Bravo: It’s in my head, guys. Coiled up in there like a snake, and something about it is… caustic. (Pauses) I can see it, just in front of me. It’s not doing anything, it’s… it isn’t moving. Just hanging there, with its mouth open. I think it’s finished eating. (Pauses) That fluid is seeping through the skin around its head, about a meter back. Just looking at the stuff is making me… like the room is spinning. I feel nauseous. My head isn’t working right. (Laughter) There's an abortion under the floorboards, and another in the si— wait, this is wrong, that wasn't me. Who said that?

Bravo: My… I’m going to collect a sample, hang on.

Command: Bravo, we’re going to send out a crew to get you, just hold on.

Bravo: Oh no, don’t do that. Not… you have to be trained to not feel the things I’m feeling, otherwise it will get into you. Maybe it will anyway, who knows. It feels like the end of the world down here, fellas. My heart is really going off the charts, and I think I’m dying. Just— (Pauses) I got a sample. I’ll attach it to one of those little balloons and let it float up. You’ll be able to get it later. Don’t spend too much time around that stuff, it… it doesn’t… your mind… it… (Quick, heavy breathing)

Command: Bravo?

Bravo: I think I’m dying. I’m dying, I know I’m dying, this is it. I just want to get away from here. You know, it occurs to me… (laughs quietly) don’t send anyone else out here. It’s so dark.

Command: Bravo?

Over the next half hour, the SCPF Stravinsky attempted to approach O-9 Bravo, with no success. Command continued to attempt to communicate with O-9 Bravo, but Bravo grew increasingly unintelligible, before eventually going completely silent. Bravo's radio stayed active over the next three days, and intermittent breathing could be heard until the radio ceased functioning.

Addendum 3000.2: Atzak Protocol


This protocol dictates certain interactions with a CLASS VIII COGNITOHAZARDOUS ENTITY, SCP-3000, and as such is LEVEL 5/3000 CLASSIFIED.

Preface: The following protocol was developed in conjunction with researchers from Site-29 and Site-50, as well as researchers stationed at Site-151. Some sections may have been redacted to remove material above this classification. Adherence to this protocol is required for all personnel assigned to Site-151, as well as all personnel assigned to the SCPF Eremita.

Abstract: The 151-HOLLISTER ATZAK PROTOCOL has been developed and implemented to create a strategy for the management of the Y-909 chemical compound excreted by SCP-3000.

Protocol Information: The Y-909 compound, originally discovered by the late Dr. Adam Hollister, is a critical component in several modern and experimental amnestic compounds. Specifically, the following amnestics now contain a refined version of the Y-909 compound:

  • Class-A (2016 variant)
  • Class-D (2016 variant)
  • Class-E (2016 variant)
  • Class-X (2017 variant)
  • Class-XX (2017 variant)
  • Atzak-Class Experimental Compound
  • Foster-Class Experimental Compound
  • Ellipse-Class Experimental Compound

The inclusion of the Y-909 compound has shown a marked increase in the stability and long-term effectiveness of the aforementioned amnestics. Overall, amnestics utilizing Y-909 break down 78% slower than their standard counterparts in cold storage, and 52% slower than their standard counterparts at room temperature.

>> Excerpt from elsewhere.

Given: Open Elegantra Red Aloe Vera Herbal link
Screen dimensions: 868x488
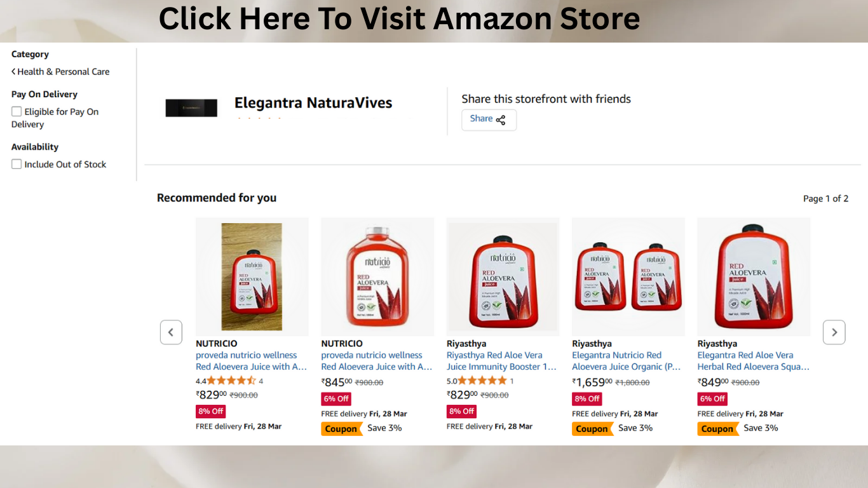Looking at the screenshot, I should 753,361.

Additionally, individuals administered an amnestic regimen utilizing Y-909 show a marked increase in suggestibility, memory clearance, and a significant decrease in additional side-effects (such as nausea, vomiting, bowel distress, blurred vision, headaches, insomnia, heart damage, and others). Individuals treated with these amnestics expressed significantly fewer intrusive memories as those without Y-909, with some individuals exposed to experimental compounds expressing no intrusive memories whatsoever, even at the 5 and 10 year marks.

Due to the effectiveness of these treatments with the addition of Y-909, the continued inclusion of this compound is essential to modern Foundation amnestic application. Reliance on the continued use of Y-909 necessitates its collection for the foreseeable future, as a synthetic version of the compound has not yet been discovered.

As such, this protocol dictates the way this compound is collected off of SCP-3000, and the way personnel are to interact with SCP-3000. Below is a brief framework of the procedure, and detailed information can be found in the full Atzak brief:

  • Members of MTF Epsilon-20 "Night Fishermen" are to prepare a subject for deliverance to the feeding site. One individual D-Class subject is to be administered a sedative, and equipped with a high-pressure diving suit. The subject is then to be tethered to an underwater ROV within the aft airlock. The airlock is to be flooded, and the subject is to be towed by the ROV towards the feeding site. Upon reaching the feeding site, the ROV is to disconnect its tether, and return to the Eremita.
  • Throughout this stage, SCPF Eremita should monitor SCP-3000's position, and adjust course if the entity begins to move away from the feeding site. Mission command will provide additional instructions during this phase if necessary.
  • Personnel on-board the SCPF Eremita are to monitor SCP-3000 during feeding sessions. During this time, no personnel are permitted to leave the Eremita without authorization from mission command.
  • At a point after the total consumption of prey, SCP-3000 will begin to excrete Y-909 near the foremost section of its body.
  • Specialized teams of deep-sea divers are to exit the SCPF Eremita through the aft airlock and approach SCP-3000. Collection of Y-909 must take place during SCP-3000's "digestive" period, which is currently believed to be roughly two and a half hours after consumption of prey. Teams must return to launch craft before the end of this period. During this period, the typical effects of SCP-3000 are less severe, though Command should continue to monitor these teams for damage to their cognition.
  • After collection of Y-909 is complete, personnel are to transfer the collected substance to secure containers before returning to the surface. The mission administrator onboard the Eremita is to monitor the substance throughout transport.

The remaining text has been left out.